Europa und das Brathähnchen

Das Manifest von Ventotene gilt als Geburtsurkunde eines föderalen und solidarischen Europas. Nun gibt es ein neues Papier

Altiero Spinelli als Abgeordneter im Europäischen Parlament
Altiero Spinelli als Abgeordneter im Europäischen Parlament

Im Magen eines gebratenen Huhnes sollen 1941 die Ideen des Antifaschisten Altiero Spinelli und seiner Mitstreiter aus dem Gefängnis geschmuggelt worden sein. Wenn am Wochenende ein neues Europa-Manifest auf Ventotene vorgestellt wird, dürften es die Politiker*innen mit der Öffentlichkeit deutlich leichter haben.

Die Geschichte hat das Zeug zu einem handfesten Thriller. Sie beginnt im Jahr 1941 auf Ventotene, einer Insel in der Bucht von Neapel, die seinerzeit kaum so malerisch war, wie es die heutige Tourismus-Infrastruktur vermuten lässt. Denn Ventotene war ein Verbannungsort im Mittelmeer; Partisanen, Antifaschisten, Regimegegner wurden von der faschistischen Mussolini-Regierung auf dem Eiland interniert. Mehrere Hundert Gefangene saßen dort ein, ohne Perspektive, die Insel in der Zeit der Diktatur wieder verlassen zu können.

Zu den Eingekerkerten gehörten die drei Antifaschisten Altiero Spinelli, Ernesto Rossi und Eugenio Colorni. Ihr Weg zum Widerstand war sehr unterschiedlich. Während Spinelli bereits seit seiner Jugend der Kommunistischen Partei angehörte, war Colorni ein sozialreformerischer Philosoph, und Rossi hatte sich vom nationalistischen Redakteur eines Mussolini-Blattes zum Kriegsgegner gewandelt. Was sie verband, war die Idee eines neuen föderalen Europas, ohne Diktaturen, ohne Krieg.

Dazu, wie es zur verheerenden Situation in Europa kommen konnte, hatten sie eine klare Analyse: »Die uneingeschränkte Souveränität der Nationalstaaten hat sie zu Herrschaftsansprüchen geführt, da jeder sich von der Macht des anderen bedroht fühlt und immer größere Gebiete als den ihm zustehenden Lebensraum betrachtet.« Und auch dazu, wie diese Situation überwunden werden könnte: »Es gilt, einen Bundesstaat zu schaffen, der auf festen Füßen steht. Es gilt endgültig mit den wirtschaftlichen Autarchien, die das Rückgrat der totalitären Regime bilden, aufzuräumen. Es braucht einer ausreichenden Anzahl an Organen und Mitteln, um in den einzelnen Bundesstaaten die Beschlüsse, die zur Aufrechterhaltung der allgemeinen Ordnung dienen, durchzuführen.« Mit solchen Formulierungen gilt das Manifest von Ventotene als Geburtsurkunde des modernen europäischen Föderalismus. Dass das Papier ausdrücklich ein sozialistisches Europa anstrebte, wird heute gern ausgeblendet.

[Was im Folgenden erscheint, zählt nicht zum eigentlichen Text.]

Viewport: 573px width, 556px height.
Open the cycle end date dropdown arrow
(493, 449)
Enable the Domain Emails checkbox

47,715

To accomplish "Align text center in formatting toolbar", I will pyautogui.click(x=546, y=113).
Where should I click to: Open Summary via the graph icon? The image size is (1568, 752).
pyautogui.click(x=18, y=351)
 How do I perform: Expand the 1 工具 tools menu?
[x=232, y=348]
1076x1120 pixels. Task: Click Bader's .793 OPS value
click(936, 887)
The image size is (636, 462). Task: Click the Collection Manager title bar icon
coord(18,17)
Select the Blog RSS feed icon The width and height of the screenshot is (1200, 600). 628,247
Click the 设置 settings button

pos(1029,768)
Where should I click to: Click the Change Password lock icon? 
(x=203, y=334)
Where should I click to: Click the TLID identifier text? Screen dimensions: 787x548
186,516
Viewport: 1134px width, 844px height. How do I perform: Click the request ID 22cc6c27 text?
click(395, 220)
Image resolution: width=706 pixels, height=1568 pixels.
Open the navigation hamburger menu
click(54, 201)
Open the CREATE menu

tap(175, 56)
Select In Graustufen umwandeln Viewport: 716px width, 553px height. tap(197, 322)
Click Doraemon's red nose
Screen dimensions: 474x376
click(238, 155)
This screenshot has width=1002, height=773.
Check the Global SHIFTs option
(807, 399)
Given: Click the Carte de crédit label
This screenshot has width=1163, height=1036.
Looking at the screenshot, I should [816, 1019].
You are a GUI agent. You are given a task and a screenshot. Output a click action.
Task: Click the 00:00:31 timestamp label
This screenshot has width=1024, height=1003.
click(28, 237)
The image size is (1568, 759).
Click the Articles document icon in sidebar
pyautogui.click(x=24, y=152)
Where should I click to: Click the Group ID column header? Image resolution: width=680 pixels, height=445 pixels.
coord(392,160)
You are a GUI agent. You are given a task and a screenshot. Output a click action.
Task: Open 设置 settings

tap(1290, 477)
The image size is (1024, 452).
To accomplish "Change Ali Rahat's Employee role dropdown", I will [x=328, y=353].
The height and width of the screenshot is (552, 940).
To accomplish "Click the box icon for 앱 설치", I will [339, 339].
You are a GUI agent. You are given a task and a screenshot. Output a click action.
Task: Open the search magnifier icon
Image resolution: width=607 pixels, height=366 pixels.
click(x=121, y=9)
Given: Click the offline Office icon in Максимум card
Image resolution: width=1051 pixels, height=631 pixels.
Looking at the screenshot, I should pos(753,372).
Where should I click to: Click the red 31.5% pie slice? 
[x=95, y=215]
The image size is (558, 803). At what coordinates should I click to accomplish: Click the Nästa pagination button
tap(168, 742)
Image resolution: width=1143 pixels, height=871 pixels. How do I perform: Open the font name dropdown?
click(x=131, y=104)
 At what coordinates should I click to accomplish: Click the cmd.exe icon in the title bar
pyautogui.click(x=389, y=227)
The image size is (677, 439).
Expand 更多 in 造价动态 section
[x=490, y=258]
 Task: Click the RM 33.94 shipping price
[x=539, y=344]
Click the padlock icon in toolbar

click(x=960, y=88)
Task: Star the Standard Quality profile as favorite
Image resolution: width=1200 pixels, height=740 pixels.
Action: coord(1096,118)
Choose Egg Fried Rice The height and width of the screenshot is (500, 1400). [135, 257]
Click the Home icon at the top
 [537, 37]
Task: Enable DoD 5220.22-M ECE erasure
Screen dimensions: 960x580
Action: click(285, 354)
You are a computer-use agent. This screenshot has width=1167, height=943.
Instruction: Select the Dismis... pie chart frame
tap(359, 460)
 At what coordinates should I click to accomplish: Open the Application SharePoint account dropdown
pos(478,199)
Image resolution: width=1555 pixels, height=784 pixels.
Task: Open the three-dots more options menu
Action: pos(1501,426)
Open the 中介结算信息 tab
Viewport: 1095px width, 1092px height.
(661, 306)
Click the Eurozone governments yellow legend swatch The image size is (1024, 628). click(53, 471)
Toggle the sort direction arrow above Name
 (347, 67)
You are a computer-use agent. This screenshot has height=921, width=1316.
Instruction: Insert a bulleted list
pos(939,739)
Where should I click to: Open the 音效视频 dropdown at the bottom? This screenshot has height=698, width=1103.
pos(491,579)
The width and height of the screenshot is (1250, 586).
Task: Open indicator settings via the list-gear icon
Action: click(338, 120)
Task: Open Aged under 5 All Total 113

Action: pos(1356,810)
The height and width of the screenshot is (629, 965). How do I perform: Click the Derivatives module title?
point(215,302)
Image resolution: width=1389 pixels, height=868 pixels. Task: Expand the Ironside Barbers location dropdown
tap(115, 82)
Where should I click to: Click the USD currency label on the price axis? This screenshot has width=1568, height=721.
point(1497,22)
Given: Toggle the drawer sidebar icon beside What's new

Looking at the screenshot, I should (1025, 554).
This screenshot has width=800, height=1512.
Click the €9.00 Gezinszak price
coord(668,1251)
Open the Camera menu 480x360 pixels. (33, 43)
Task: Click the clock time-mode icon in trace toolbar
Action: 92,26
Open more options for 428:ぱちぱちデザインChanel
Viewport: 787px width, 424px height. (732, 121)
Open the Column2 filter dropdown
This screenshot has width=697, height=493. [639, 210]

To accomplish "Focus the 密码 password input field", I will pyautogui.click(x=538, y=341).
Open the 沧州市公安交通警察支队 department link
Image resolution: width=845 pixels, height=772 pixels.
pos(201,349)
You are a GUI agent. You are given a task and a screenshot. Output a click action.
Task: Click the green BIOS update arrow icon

Geschrieben wurde das Manifest mit dem Ruß von Streichhölzern auf Zigarettenpapier – zumindest davon hatten die drei Kettenraucher Spinelli, Colorni und Rossi genug. Glaubt man den Erzählungen, hat die Ehefrau von Eugenio Colorni die Kassiber aus dem Gefängnis geschmuggelt – im Bauch eines Brathähnchens, das sie ihrem Mann bei einem Besuch mitgebracht hatte, ihm aber nicht übergeben durfte.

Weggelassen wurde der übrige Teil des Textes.